Liverpool aprieta por Bradley Barcola: acuerdo en principio con PSG y ofensiva por Ibrahim Mbaye

El mercado aún no ha estallado del todo en Anfield, pero Liverpool ya ha puesto una bandera muy clara en el mapa: quiere a Bradley Barcola. Y no solo lo quiere, está dispuesto a pagar una cifra que lo coloca directamente en la élite de los fichajes del fútbol europeo.

Un pulso millonario con PSG

La historia empezó con un choque frontal. Paris Saint-Germain tasó a Barcola en 170 millones de euros. Un mensaje claro: o pagas el precio de una superestrella… o ni llames. Liverpool respondió con firmeza: no pasaría de los 120 millones. Un abismo entre las dos posturas.

En medio de ese tira y afloja, se filtró un dato clave: Barcola ya había comunicado al PSG que no renovaría su contrato y que quería salir. El campeón de Ligue 1 y de la Champions se encontraba, de repente, con un jugador de 23 años, brillante en el último Mundial con Francia, decidido a cambiar de aires. Y con un destino preferente: Anfield.

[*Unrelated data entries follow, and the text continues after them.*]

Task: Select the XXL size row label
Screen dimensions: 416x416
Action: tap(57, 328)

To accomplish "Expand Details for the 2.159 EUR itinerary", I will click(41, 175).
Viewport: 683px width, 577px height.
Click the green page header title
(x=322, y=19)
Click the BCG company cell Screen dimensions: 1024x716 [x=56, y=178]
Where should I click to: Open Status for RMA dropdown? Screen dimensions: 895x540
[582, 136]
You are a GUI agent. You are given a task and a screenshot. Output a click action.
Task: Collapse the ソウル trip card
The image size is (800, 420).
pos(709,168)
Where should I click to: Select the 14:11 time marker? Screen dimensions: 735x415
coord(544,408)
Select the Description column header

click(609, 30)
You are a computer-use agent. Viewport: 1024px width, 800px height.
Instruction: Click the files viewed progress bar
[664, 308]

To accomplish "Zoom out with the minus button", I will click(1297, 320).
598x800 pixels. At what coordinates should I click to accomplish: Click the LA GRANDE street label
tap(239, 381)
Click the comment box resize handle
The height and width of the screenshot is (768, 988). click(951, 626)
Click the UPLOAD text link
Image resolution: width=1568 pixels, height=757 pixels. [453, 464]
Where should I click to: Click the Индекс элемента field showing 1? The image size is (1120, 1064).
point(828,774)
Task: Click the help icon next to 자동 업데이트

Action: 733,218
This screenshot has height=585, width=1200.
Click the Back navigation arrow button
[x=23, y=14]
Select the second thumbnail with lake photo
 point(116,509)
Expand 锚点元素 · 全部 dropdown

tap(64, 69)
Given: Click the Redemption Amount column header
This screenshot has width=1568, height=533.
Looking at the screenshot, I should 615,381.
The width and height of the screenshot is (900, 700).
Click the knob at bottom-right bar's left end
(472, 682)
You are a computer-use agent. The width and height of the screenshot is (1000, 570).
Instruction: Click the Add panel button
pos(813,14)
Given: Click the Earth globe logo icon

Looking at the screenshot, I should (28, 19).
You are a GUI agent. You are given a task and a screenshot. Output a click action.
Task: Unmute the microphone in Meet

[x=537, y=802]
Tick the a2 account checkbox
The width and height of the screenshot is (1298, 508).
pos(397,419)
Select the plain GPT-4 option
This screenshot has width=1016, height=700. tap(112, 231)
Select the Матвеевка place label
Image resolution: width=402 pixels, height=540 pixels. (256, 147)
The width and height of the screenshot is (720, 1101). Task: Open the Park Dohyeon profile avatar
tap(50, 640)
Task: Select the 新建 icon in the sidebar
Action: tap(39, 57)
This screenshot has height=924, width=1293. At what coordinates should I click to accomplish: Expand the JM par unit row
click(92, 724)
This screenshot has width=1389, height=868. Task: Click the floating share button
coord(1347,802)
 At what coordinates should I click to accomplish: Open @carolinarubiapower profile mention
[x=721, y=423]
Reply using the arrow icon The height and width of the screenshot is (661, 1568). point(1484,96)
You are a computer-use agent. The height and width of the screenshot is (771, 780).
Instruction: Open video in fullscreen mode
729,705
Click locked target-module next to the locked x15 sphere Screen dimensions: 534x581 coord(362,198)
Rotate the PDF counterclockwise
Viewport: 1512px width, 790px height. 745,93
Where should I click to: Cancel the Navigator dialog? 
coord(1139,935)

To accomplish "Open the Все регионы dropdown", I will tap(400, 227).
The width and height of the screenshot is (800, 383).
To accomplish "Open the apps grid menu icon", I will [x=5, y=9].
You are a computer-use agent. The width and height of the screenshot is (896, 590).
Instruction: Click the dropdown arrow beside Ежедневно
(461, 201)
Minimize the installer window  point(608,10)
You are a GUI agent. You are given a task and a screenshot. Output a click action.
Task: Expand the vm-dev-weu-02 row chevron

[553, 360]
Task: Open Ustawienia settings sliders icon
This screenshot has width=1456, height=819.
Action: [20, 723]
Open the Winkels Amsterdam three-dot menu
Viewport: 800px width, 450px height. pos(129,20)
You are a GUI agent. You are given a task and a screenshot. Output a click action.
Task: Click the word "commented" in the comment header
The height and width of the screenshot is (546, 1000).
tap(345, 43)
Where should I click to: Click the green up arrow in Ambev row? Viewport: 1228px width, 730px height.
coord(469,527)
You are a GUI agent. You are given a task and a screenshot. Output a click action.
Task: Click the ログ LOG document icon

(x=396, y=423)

Con el jugador alineado con el proyecto de Liverpool, el escenario cambió. Según informó L’Equipe, PSG se plantó en 150 millones como cifra mínima. Los ingleses no subían hasta ahí, pero tampoco se retiraban. La negociación se convirtió en un juego de resistencia.

La presión terminó haciendo efecto. De acuerdo con el medio especializado DaveocKop, Liverpool y PSG han alcanzado un acuerdo en principio por Barcola en torno a los 128 millones de euros, con una estructura de variables más asumible que la planteada en los primeros borradores de la operación. No hay documentos firmados todavía, no hay anuncio oficial, pero sí una base económica pactada entre clubes y un acuerdo contractual ya trazado con el jugador.

Es una cifra colosal. Una declaración de intenciones. Y una apuesta directa por un futbolista al que en Liverpool ven como pieza central del próximo ciclo.

Un ojo en Barcola, otro en Ibrahim Mbaye

Mientras el nombre de Barcola monopoliza titulares, en los despachos de Fenway Sports Group se trabaja a doble pantalla. La otra operación que se cocina, también con origen en París, lleva el nombre de Ibrahim Mbaye.

El especialista en mercado Fabrizio Romano ha puesto voz a lo que ya se intuía: Liverpool va en serio. Según explicó en el programa The Market Madness, existe “interés genuino” por Mbaye y ya hay conversaciones con su nuevo agente, Jorge Mendes. No es un sondeo superficial; es un movimiento estructurado.

Bayer Leverkusen había apretado fuerte por el jugador, pero el panorama ha girado. Ahora es Liverpool quien encabeza la carrera por el joven atacante, con la Bundesliga como alternativa, no como prioridad. El propio Romano detalló que Mbaye dispone de propuestas de varios clubes alemanes, pero que da prioridad al proyecto del club de Anfield.

La operación, además, llega con un matiz importante: el acuerdo que Mbaye tenía muy avanzado con Leipzig se vino abajo tras el fracaso del traspaso de Diomande a PSG. Ese giro abrió una puerta que Liverpool no ha dudado en atravesar.

TEAMtalk, a través de su insider Graeme Bailey, ha reforzado la misma línea: el club inglés ya está en conversaciones con el entorno de Mbaye y el jugador ve con muy buenos ojos vestir de rojo.

Una ventana que puede redefinir a Liverpool

Si se cierran las dos operaciones, Liverpool no solo sumaría talento, sumaría un mensaje. Barcola, uno de los grandes nombres emergentes del fútbol europeo, y Mbaye, otra apuesta de alto potencial, dibujan un plan agresivo, ambicioso, casi de reconstrucción ofensiva.

De momento, la realidad es clara: el acuerdo por Barcola es solo “en principio”, sin firmas ni fotos oficiales. En el caso de Mbaye, Liverpool lidera la carrera, pero aún compite con proyectos importantes del fútbol alemán.

Lo que no admite discusión es la dirección del club: Anfield quiere volver a mirar de frente a los gigantes del continente. Y está dispuesto a pagar el precio. La pregunta es cuánto talento joven será capaz de reunir antes de que se cierre la ventana.